2019 John M. Eisenberg Patient Safety and Quality Awards: SPOTting Sepsis to Save Lives: A Nationwide Computer Algorithm for Early Detection of Sepsis

2020 
Background In recognition of the potential of data to drive care and the need for early identification of patients with sepsis, HCA Healthcare developed an automated sepsis detection algorithm—SPOT (Sepsis Prediction and Optimization of Therapy). The algorithm was deployed at scale and served as a mechanism to reduce the time to detection and improve sepsis mortality in 173 hospitals across the United States. Methods The SPOT algorithm was designed as a rules-based detection of defined criteria that would interpret available electronic and basic laboratory data in near real time. Working from an organizational recognition of the need to construct a national clinical data warehouse to allow for the aggregation and analysis of data streams, HCA Healthcare designed and deployed SPOT and delivered the alert from the algorithm to the bedside to initiate existing clinical workflows for patients with sepsis. Results SPOT improved the timeliness of sepsis detection by providing alerts when signals of sepsis become available, triggering initiation of sepsis screens. This gave an advantage of about six hours over the legacy practice of sepsis screening at shift change. When deployed alongside existing sepsis improvement initiatives, SPOT was associated with an acceleration of improvement in mortality—particularly in the not-present-on-admission (NPOA) septic shock population, the patients at greatest risk for mortality. This population had seen little improvement with prior initiatives, but mortality improved 3.9 percentage points from 2018 to 2019. When accounting for seasonal variation, there was a decline in mortality rate following the deployment of SPOT, as compared to the year prior, of 9.9% for NPOA severe sepsis and 5.1% for NPOA septic shock. Conclusion Development of the SPOT algorithm for the detection of sepsis from data available in the electronic health record resulted in more timely recognition, faster initiation of treatment, and improved survival for patients.

[Dataset items]
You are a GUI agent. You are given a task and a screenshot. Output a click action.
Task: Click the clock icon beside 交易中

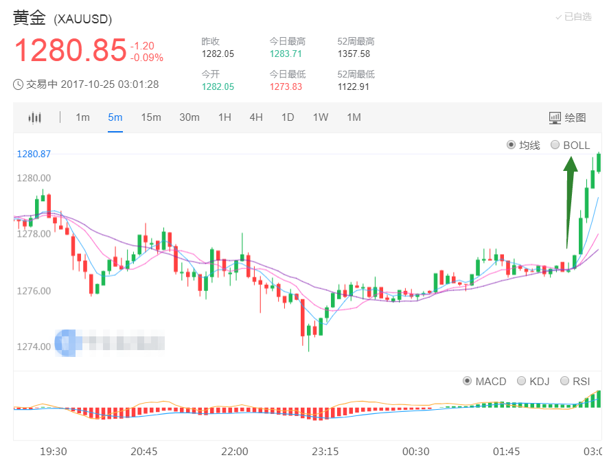pos(19,84)

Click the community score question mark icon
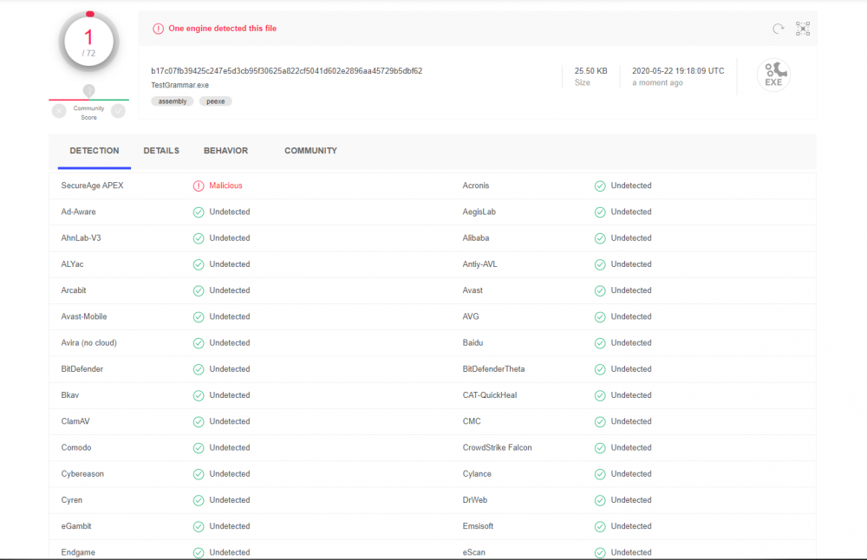click(x=88, y=91)

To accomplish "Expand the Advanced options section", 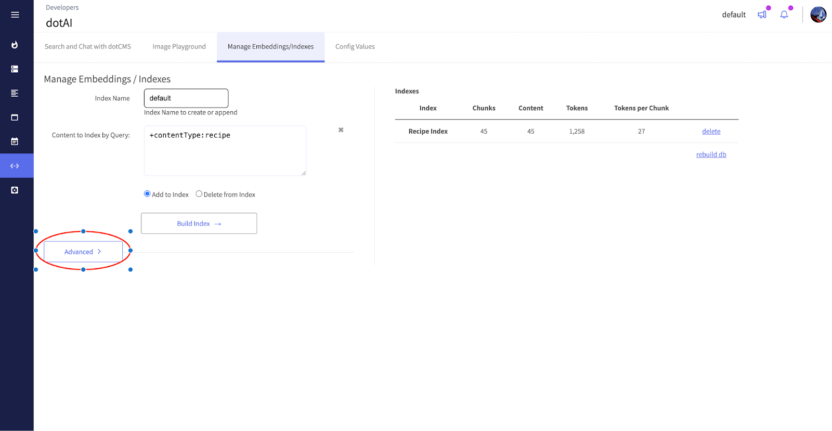I will (83, 252).
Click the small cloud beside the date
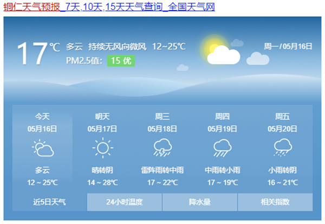The width and height of the screenshot is (325, 224). click(x=257, y=58)
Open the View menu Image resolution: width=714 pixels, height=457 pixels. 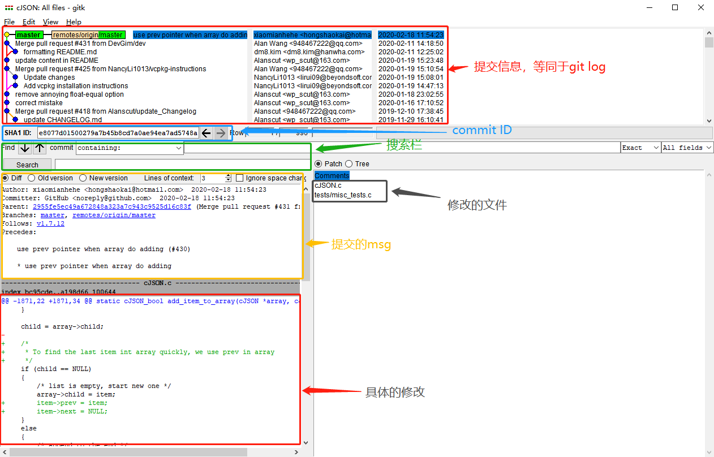(50, 21)
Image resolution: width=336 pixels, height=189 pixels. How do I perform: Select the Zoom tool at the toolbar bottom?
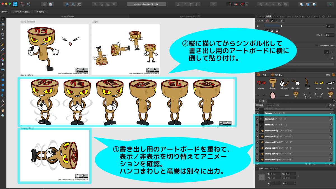point(3,115)
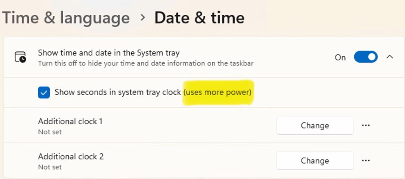This screenshot has width=405, height=179.
Task: Select the Additional clock 2 row label
Action: (71, 157)

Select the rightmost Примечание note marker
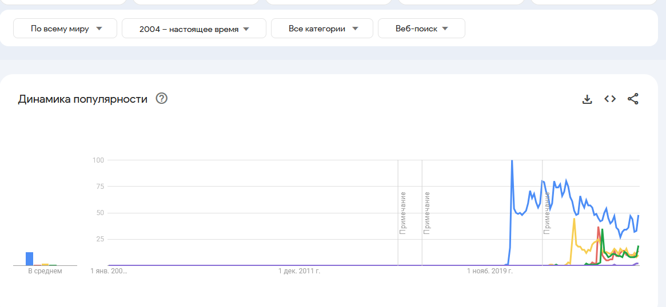pyautogui.click(x=547, y=213)
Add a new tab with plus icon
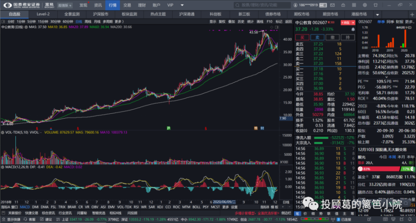The width and height of the screenshot is (416, 223). 412,14
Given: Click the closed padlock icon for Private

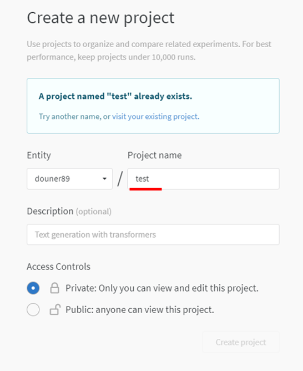Looking at the screenshot, I should point(54,288).
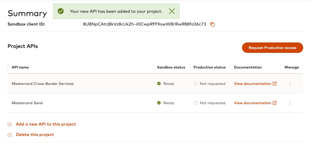The image size is (311, 143).
Task: Click the external-link icon for Mastercard Send documentation
Action: [275, 103]
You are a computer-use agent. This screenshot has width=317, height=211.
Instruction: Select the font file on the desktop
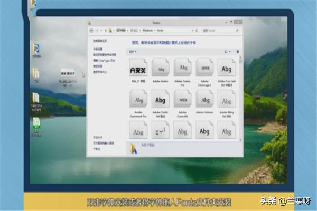pos(68,74)
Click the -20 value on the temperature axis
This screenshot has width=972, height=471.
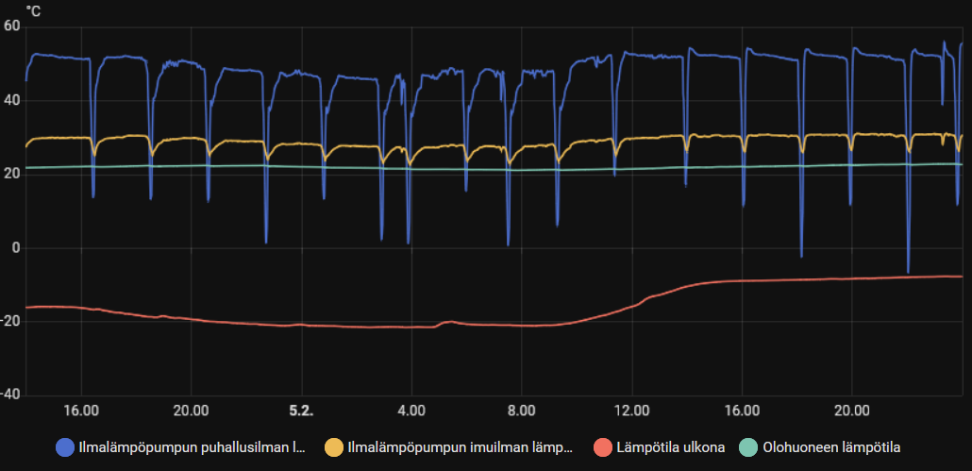[10, 322]
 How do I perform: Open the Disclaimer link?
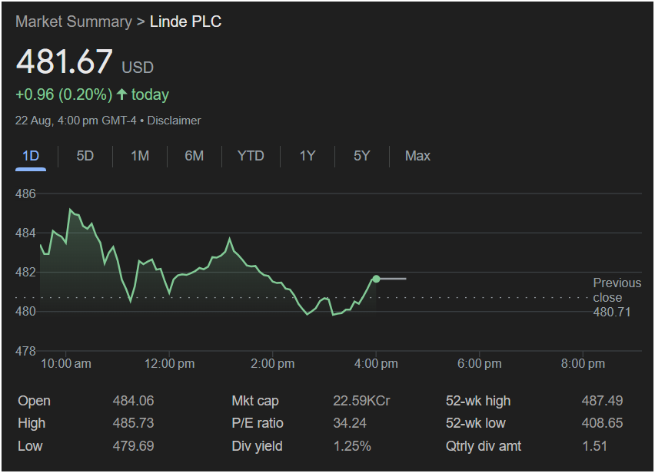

*EXERCISE REQUIREMENTS*.
Summarize the text about the SPOT sepsis algorithm in two sentences.

*SOLUTION TO THE PROBLEM*.
HCA Healthcare developed SPOT, a rules-based algorithm that reads electronic and basic laboratory data in near real time to detect sepsis, and deployed it in 173 hospitals across the United States, sending its alerts to the bedside. SPOT gave about a six-hour advantage over screening at shift change and was associated with faster improvement in mortality, especially for not-present-on-admission septic shock, where mortality improved 3.9 percentage points from 2018 to 2019.